Like you I wouldn't have told anyone about my experience either if my muffled attempts to scream didn't wake my girlfriend up!

Fri, 12 Aug 2011 11:03:00 UTC | #860387

KenChimp's Avatar Comment 7 by KenChimp

I have to add this to my reading list.

There are invisible things that go 'blurp' in the night, though. I think they're haunting my stomach. ;-}

Fri, 12 Aug 2011 14:23:22 UTC | #860438

Functional Atheist's Avatar Comment 8 by Functional Atheist

Sounds like an interesting read. I like the notion of starting with the fact that many people have seen or felt things that were uncanny--most people prefer to have their subjective experience respected, and I think you're more likely to change people's minds if that's your starting point.

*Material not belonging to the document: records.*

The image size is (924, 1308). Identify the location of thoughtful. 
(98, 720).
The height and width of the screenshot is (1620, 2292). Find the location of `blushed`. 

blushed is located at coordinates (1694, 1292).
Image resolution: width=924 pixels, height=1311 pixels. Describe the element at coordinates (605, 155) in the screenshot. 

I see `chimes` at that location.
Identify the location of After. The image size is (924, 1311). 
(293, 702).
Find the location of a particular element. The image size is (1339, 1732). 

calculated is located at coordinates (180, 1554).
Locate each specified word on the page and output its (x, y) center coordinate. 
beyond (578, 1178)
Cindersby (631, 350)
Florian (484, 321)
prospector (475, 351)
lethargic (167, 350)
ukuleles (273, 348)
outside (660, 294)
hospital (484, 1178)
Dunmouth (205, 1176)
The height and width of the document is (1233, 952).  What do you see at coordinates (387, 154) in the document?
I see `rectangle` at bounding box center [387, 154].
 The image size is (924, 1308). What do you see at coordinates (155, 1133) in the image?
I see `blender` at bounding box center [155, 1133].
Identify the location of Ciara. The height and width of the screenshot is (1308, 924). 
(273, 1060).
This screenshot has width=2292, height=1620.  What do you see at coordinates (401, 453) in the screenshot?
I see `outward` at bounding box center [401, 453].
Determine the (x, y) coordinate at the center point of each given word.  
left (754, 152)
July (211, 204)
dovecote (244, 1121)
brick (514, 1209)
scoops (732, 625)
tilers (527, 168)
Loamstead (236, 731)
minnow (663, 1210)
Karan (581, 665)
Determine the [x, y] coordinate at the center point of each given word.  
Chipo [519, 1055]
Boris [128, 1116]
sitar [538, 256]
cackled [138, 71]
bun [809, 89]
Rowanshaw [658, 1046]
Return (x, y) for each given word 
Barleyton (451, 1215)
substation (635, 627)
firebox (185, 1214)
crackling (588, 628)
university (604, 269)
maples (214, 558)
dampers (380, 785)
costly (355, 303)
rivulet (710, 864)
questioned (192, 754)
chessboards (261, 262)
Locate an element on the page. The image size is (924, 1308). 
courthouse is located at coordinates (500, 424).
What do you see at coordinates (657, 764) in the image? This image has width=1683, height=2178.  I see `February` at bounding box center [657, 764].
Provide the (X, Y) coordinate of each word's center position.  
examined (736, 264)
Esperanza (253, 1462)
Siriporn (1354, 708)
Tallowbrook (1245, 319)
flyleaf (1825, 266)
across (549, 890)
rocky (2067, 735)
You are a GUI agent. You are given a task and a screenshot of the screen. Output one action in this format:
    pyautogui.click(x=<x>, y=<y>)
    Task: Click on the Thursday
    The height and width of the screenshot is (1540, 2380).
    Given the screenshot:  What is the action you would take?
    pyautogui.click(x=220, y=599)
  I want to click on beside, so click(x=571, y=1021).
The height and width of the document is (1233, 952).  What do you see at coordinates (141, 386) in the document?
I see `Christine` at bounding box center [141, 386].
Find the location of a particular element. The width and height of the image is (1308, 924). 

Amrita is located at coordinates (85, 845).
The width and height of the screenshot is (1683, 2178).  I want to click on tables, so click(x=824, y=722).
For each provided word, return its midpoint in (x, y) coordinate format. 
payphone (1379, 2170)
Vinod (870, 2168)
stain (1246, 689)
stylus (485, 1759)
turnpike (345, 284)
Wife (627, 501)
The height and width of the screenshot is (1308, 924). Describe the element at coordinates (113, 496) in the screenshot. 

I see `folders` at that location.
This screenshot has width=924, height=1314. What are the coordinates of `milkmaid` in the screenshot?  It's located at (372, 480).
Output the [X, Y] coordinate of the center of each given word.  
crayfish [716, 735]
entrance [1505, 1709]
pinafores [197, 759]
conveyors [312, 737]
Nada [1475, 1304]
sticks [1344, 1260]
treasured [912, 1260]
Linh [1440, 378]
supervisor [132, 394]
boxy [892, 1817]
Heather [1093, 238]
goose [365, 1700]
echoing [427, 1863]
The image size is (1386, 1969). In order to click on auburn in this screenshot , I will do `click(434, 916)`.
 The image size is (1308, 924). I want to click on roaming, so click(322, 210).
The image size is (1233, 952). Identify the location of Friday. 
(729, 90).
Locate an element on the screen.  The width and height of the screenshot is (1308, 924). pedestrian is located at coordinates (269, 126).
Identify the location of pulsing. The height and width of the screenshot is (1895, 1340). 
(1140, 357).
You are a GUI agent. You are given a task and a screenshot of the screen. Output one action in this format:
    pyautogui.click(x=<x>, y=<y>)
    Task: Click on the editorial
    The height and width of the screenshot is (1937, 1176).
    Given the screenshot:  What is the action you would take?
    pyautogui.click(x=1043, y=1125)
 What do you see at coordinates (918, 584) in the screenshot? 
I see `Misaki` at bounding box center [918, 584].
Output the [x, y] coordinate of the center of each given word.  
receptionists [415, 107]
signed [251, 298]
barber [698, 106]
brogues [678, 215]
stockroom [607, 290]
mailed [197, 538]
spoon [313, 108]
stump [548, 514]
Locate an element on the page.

While nothing remotely paranormal has happened to me, I've had a couple of bright, otherwise-skeptical friends who were convinced they'd experienced the paranormal. One believed he'd seen ghosts, while the other witnessed what she was convinced was either telekinesis, or objects being moved by spectral forces.

They didn't care much for my tepid suggestions that they were dreaming, or hallucinating, so we had to agree to disagree about the meaning of their experiences, and both friendships suffered as a result. These things happen, but the unfortunate aspect isn't so much that I was unable to change their minds, but that they felt my attempt was disrespectful. I just didn't have the information to flesh out my arguments to the point where I wasn't coming across as dismissive, and I think that's where this book may prove to be valuable.

Sun, 14 Aug 2011 06:07:02 UTC | #860891

Zeuglodon's Avatar Comment 9 by Zeuglodon

I finished the book. It's a good read, with a neat test at the beginning. Now I know lots of sneaky tricks to play on other people. The intermission was funny, too.